Is the Evidence from ERVs Falsifiable?

For those not familiar with the notion of falsifiability, I summarise it here. For those who are familiar with it, skip over this paragraph. From Wikipedia - "The concept is also known by the terms refutable and refutability. The concept was introduced by the philosopher of science Karl Popper. ... He proposed that statements and theories that are not falsifiable are unscientific. Declaring an unfalsifiable theory to be scientific would then be pseudoscience.
Falsifiability - Wikipedia https://en.wikipedia.org/wiki/Falsifiability" Popper formalised this scientific principle, but it was always a central part of science - the ability to demonstrate that, while not proving a notion to be true, at least demonstrating that it can withstand the tests you submit it to. The more potentially falsifying tests that the idea can withstand, the more confidence we gain in its veracity. Contrast this with creation "science", that is forced to shun falsifiability tests because it cannot measure up to them.

So what tests or observations can we make that could potentially falsify the conclusion of common descent that we arrive at by studying ERVs?

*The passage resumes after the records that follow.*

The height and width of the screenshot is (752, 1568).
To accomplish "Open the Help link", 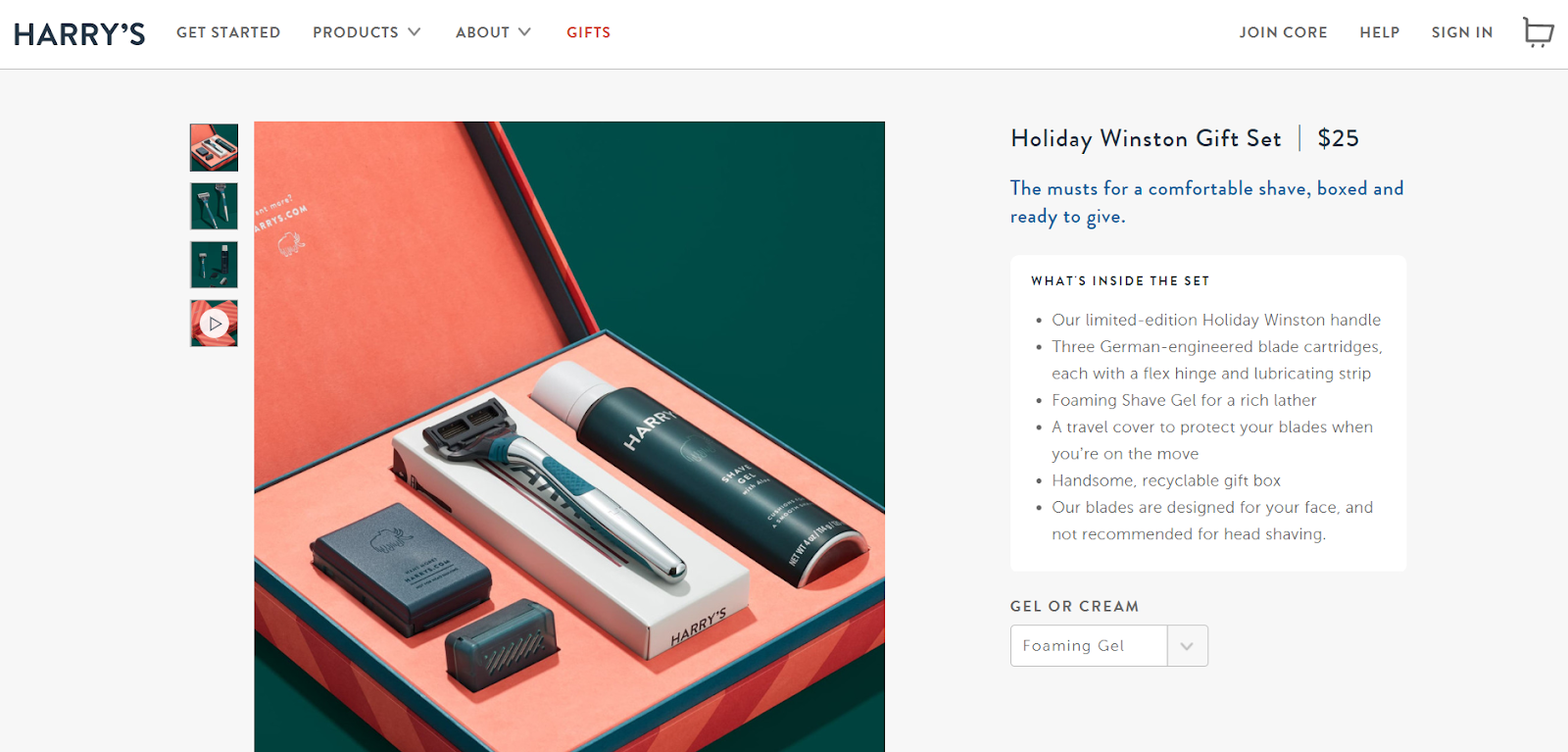I will tap(1379, 32).
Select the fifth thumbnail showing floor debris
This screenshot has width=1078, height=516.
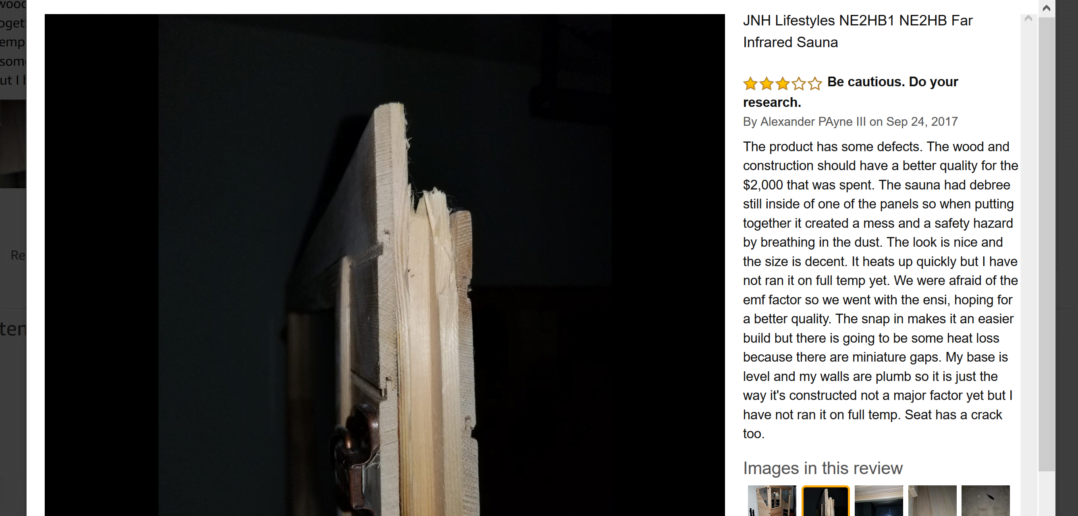click(x=986, y=501)
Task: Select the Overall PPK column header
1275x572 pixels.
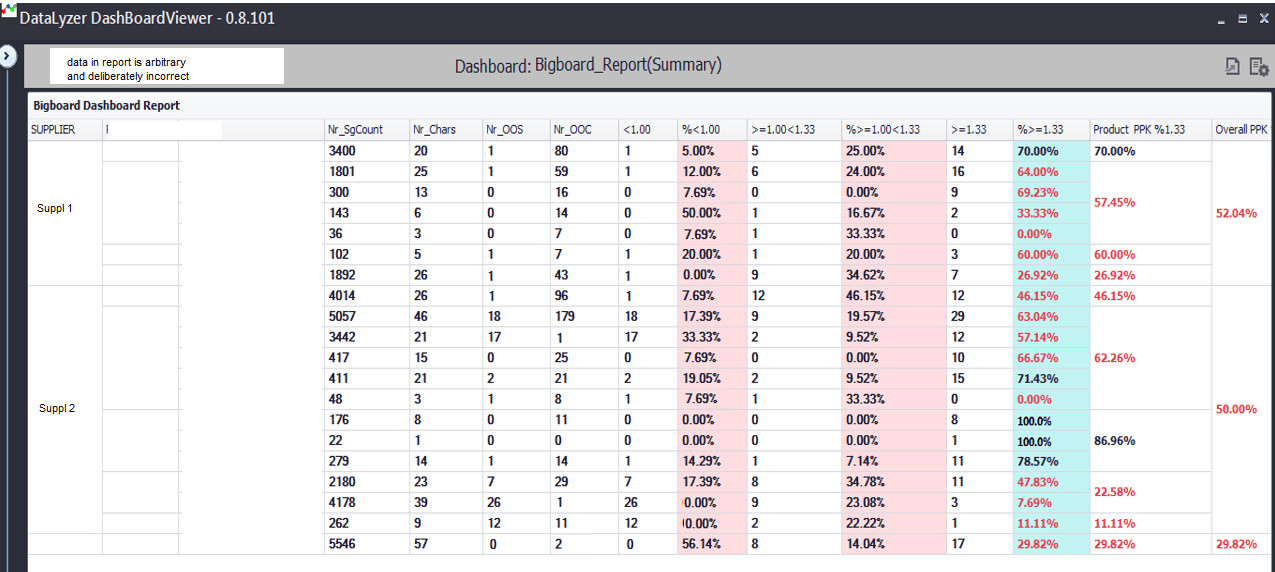Action: tap(1241, 130)
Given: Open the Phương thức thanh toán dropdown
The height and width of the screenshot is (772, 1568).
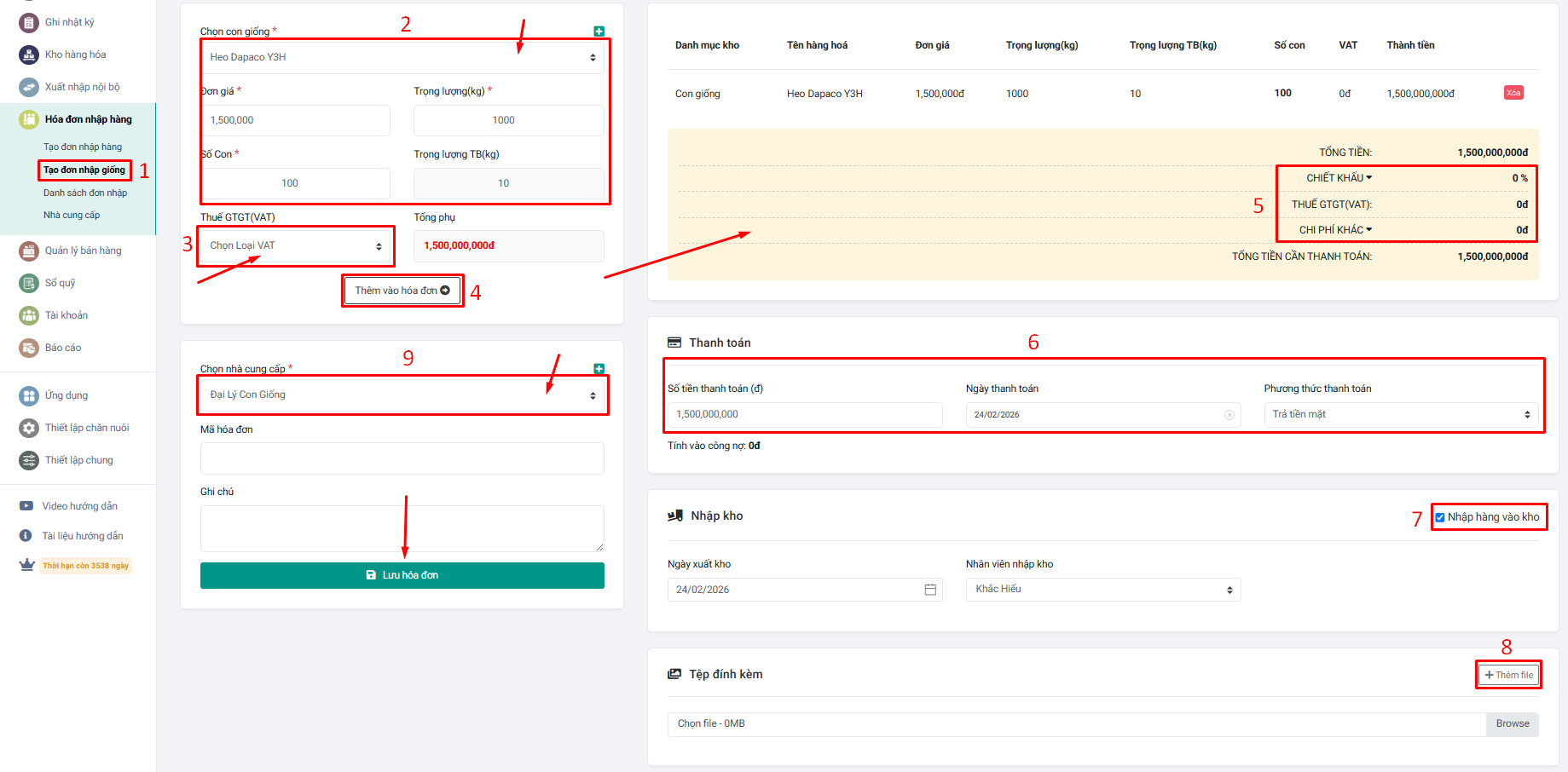Looking at the screenshot, I should [1401, 415].
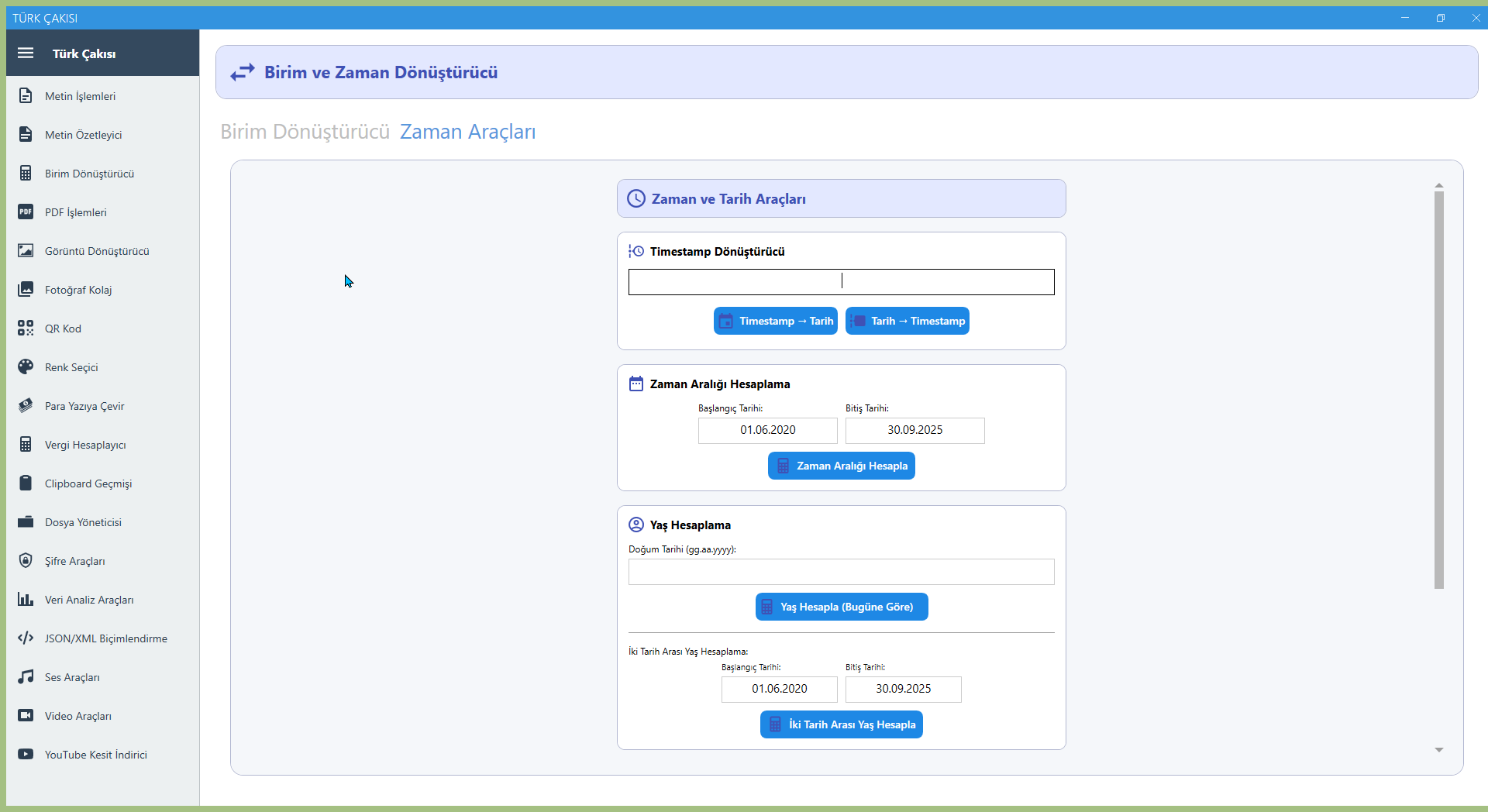Viewport: 1488px width, 812px height.
Task: Open Veri Analiz Araçları chart icon
Action: tap(26, 600)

#1 must be the observations of the positions (loci) of ERVs in genomes. Taking chimps and humans as example species, if the loci of ERVs was unrelated, comparing the ERV loci of one species with another, then the ERV case would collapse immediately, based, as it is, on the notion that these ERVs are inherited from common ancestors.

One observation that could potentially weaken the common descent conclusion, short of falsifying it, would be observations that retroviruses naturally target specific loci, whether in one species or the other. It this was so, common ancestry would not be required to explain what we observe.

Observations determine that 1) the vast majority of ERVs in both species are observed to be in precisely corresponding loci and 2) endogenous retroviruses do not target specific loci. See  Don't retroviruses target particular locations in the DNA? Doesn't this explain corresponding ERVs?

#2 One of the most compelling aspects of the evidence is that the pattern of common ERVs in what evolutionary science already determined are closely related species is reflected in the number of ERVs that they share in corresponding loci. Closely related species (according to conventional evolutionary science) have more ERVs in common than more distantly related species. The principle of parsimony comes in here - the more independent lines of evidence that converge on a conclusion, the more confidence we can have that that conclusion is correct. A potentially falsifying observation would be that this relationship does not hold. If large numbers of ERVs were found to be in common loci in dogs, cats and, say, gibbons, but not in orangs, gorillas, chimps and humans, it would be very difficult to explain.

There is one known case where an ERV is found in chimps and humans, but not in gorillas. This can be accounted for by a phenomenon known as Incomplete Lineage Sorting (check the link). But it would take a lot more cases like this to cause serious doubt about common descent. 

#3 A third potentially falsifying scenario would be the one that establishes that no ERVs are caused by retroviruses, but have always been in organisms' genomes by 'design". But no such evidenced scenario or rationale has been established for this notion. Indeed, everything we do know about retroviruses and ERVs points to ERVs having been integrated into germline cells by exogenous retroviruses.